October 22, 2009
I'm still not sure I actually believe it and even if this report is 100 percent accurate then I think there's a good chance the world will end before next Wednesday's Game 1.
After 13 years of uninspired and monotonous coverage, Fox has hired Ozzie Guillen to be a pre- and post-game analyst during the World Series between the Phillies and
the Yankees TBA.
That sound you just heard were Fox executives cutting a blank check for the FCC.
Or maybe it was baseball bloggers thinking of new hashtags for the Guillen tweets they'll send.
Whatever the case, hiring the freespeaking White Sox manager is a master stroke that is totally out of character for a network that has traditionally hitched its October broadcasts to the bland and unappealing duo of Joe Buck and Tim McCarver.
Though Guillen won't be able to inject any life into the booth during the game — at least don't think he'll be able — the hiring is a great way to attract viewers and give baseball a can't-miss talking head in the mold of Charles Barkley on TNT.
Sure, there are a couple of questions.
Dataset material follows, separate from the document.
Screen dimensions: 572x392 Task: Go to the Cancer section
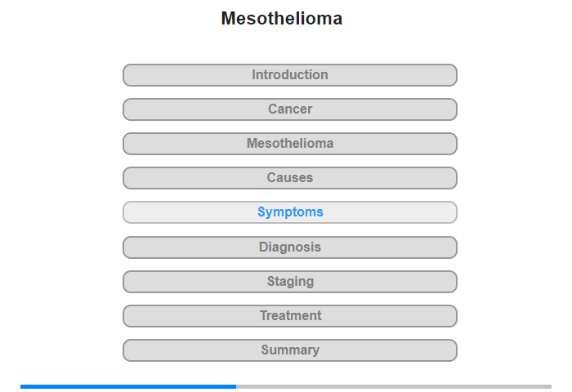click(289, 109)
Will Guillen be given the free reins to speak his mind? Will America's knuckledraggers be able to get past his thick Venezuelan accent?
Both remain to be seen, though matching him up with Mark Grace on the set should be a recipe for must-see TV. Love him or hate him, Guillen harbors plenty of strong opinions and is the type of three-dimensional, larger-than-life character that used to highlight baseball's World Series coverage. Think along the lines of Howard Cosell, Joe Garagiola and Bob Uecker. Think of how much more fun they made the event seem. Then compare it to the usual slumber that Buck and McCarver need to be woken from.
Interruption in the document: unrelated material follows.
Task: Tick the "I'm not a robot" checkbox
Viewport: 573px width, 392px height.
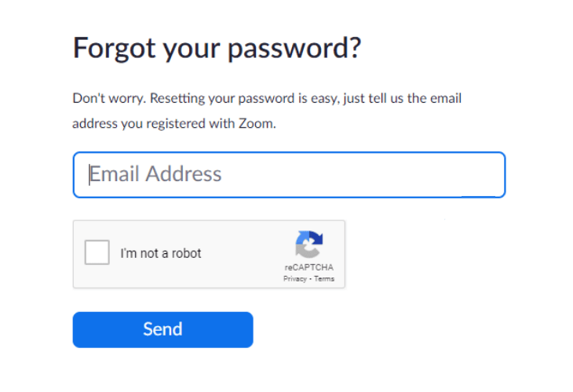Action: pos(97,253)
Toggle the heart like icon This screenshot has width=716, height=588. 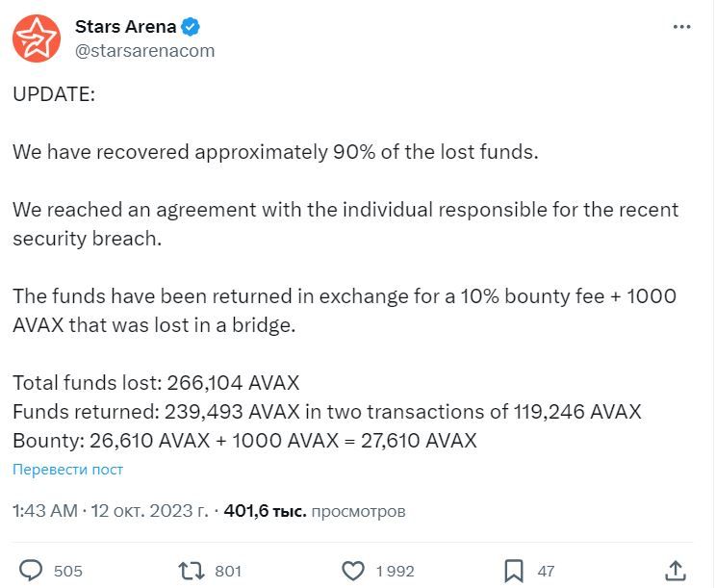pyautogui.click(x=353, y=571)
Here's another point to consider: Guillen will file reports for Fox Sports Espanol and his presence will bring a diversity to the Fox staff that has been sorely lacking. In an age where World Series ratings drop lower and lower, Fox needed to make an effort to be more accessible to everyone — not just stodgy old white guys. This ranks as a good $#@%@! first move, albeit a surprising and uncharacteristic one for a network that usually redefines unimaginative.
Now who wants to start a pool for that first headline-making remark?